What you need to do:
What I need is an exact repeat of the lines from the one with "Screen dimensions: 885x463" through the end of the listing below. Leave out every picture.

Excerpted data:
[Start of section]

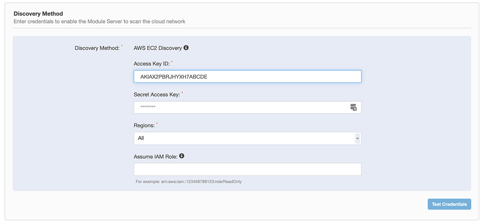Expand the Regions dropdown arrow
483x224 pixels.
[357, 138]
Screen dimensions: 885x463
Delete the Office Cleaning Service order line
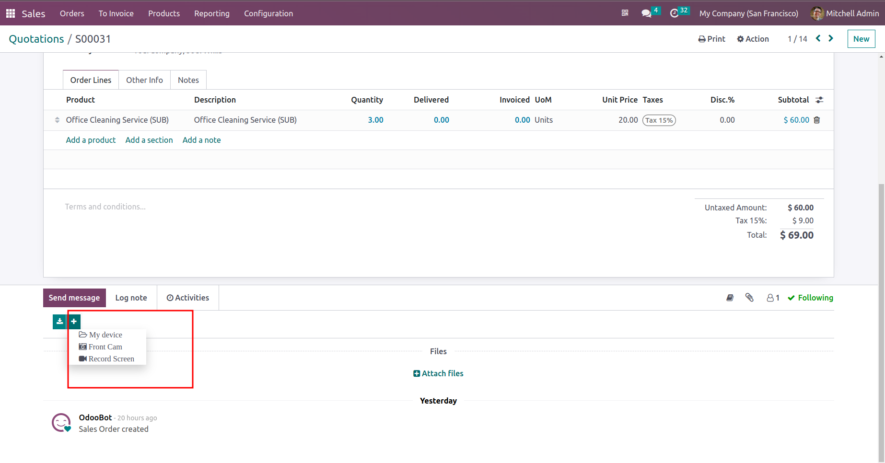[817, 120]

[End of section]

Exercise answer:
Screen dimensions: 885x463
Delete the Office Cleaning Service order line
[817, 120]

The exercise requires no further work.